11 February 2008

The History of the YA Romance Novel

So, I've written this "romance" novel for my creative thesis. It's not done, done. I still have to edit and get feedback for how to improve it from friends/family/thesis advisor, but basically the story is done. I've given it to someone to look at already.

Anyway, the other half of the thesis, however, requires that I write like 15 pages or something like that, explaining how my novel fits into the history of children's literature. So, I've got to talk a little about the history of children's romances--(psst. teenagers are still children). The problem, however, is that I can't find a book that discusses the history of teen romances.

I did find a book whose title indicates it's a history of romance novels; however, the title is a lie. It is a book that attempts to justify the critical study and respect of romance novels by demonstrating that not all romances are smutty. It does this by looking at a few historical romances, such as Pamela and Pride and Prejudice, whose mention actually make the need for a booklength explication seem superfluous, but what can you do?

In the first few chapters, which is as far as I've been able to choke down, she's mentioned a few contemporary romance authors, but even as far as I've gotten, it seems she's slighting the history of the genre by only discussing two historical pieces and mentioning a bunch of contemporary ones. I suppose I might do that, but I've only got 15 pages. She had 200 some.

But aside from that, she's got some other problems. First, she repeats several times and with only slight variations in her nuance, her definition of the romance novel, which she seems to have invented herself because she is unable to support with any kind of authority beyond herself, refuting other authorities just because they don't match up with the definition she gave the genre. Hm. Sounds fishy.

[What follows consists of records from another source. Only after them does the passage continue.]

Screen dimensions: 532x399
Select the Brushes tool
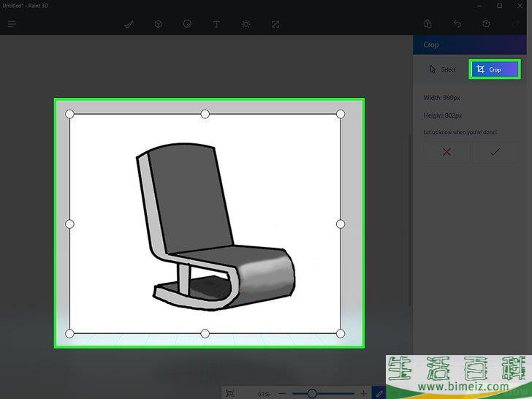click(x=129, y=24)
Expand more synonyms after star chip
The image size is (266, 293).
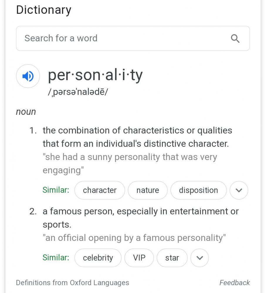pos(199,258)
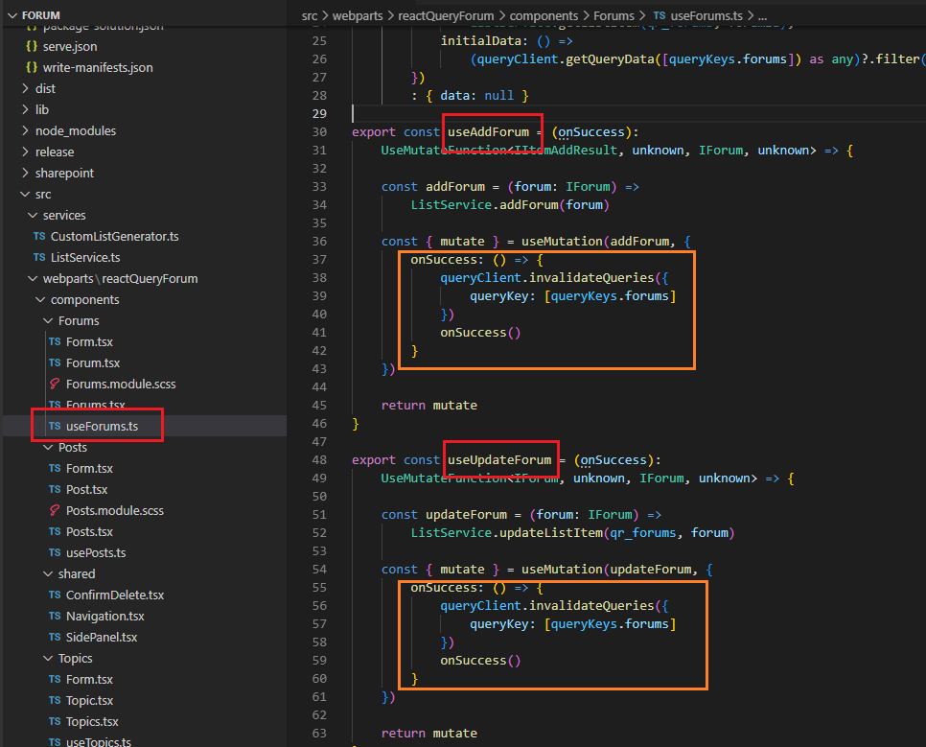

Now because her rhetoric lacks any of the classical qualities, I would probably still be bugged by her definition, because it slights history by obliquely ignoring a large portion of the genre--the young adult romance. Her definition insists on the fact that the ending is a happy one in which the couple either become betrothed or married; and in the teen romance, I must say the audience is going to be much happier if the couple don't end up betrothed or married--unless they're like nineteen, and even that's questionable.

(My character is actually nineteen, and it is a happy ending in which the heroine is understood to be "hooked up" with the hero, but they're not betrothed or married.)

Now, if that weren't bad enough, she also slights another portion of the history with her definition because she insists that it be the story of a heroine. Though she hasn't come out and said it, this implies "as opposed to the story of a hero." She's mentioned a few historical type of stories in which the hero is the main character and she has classified these simply as comedies, the broader scope under which romances fall. But, her mention of these hero-based stories doesn't mention specifically that they are only comedies because they are the stories of heroes, she qualifies this type of story with a few other details, such as the passing of thrones and stuff. Anyway, I'm just not sure I can buy the fact that a romance is only a romance if it's the story of a woman. A man can definitely have a romance story as well. Jack Weyland has written a few that are from the male perspective. Interestingly, he has named these novels after the heroines; nonetheless, they are first person from the point of view of the men, so they are his stories, and yet they can be nothing but romances. They are not just comedies. Some of them aren't even that funny! (Okay so I know that comedy doesn't necessarily imply funny, but by golly it should. 99% of the time, it does.)

So, what's a person to do? During a great part of my writing the young adult romance, I was actually including the man's half of the story from his first person point of view. I eventually cut that part out, but it wasn't because I thought doing such would exclude my book from the romance genre. (Not that I was purposely trying to include myself in the controversial genre in the first place, but anyway).

So how can a person like me write this critical portion of her thesis when the genre is an oxymoron, or nonexistent? Maybe I can redefine the genre or maybe create a new word and make a bunch of stuff up, just like her, eh? Although I might get in trouble for writing two fictions. Hm.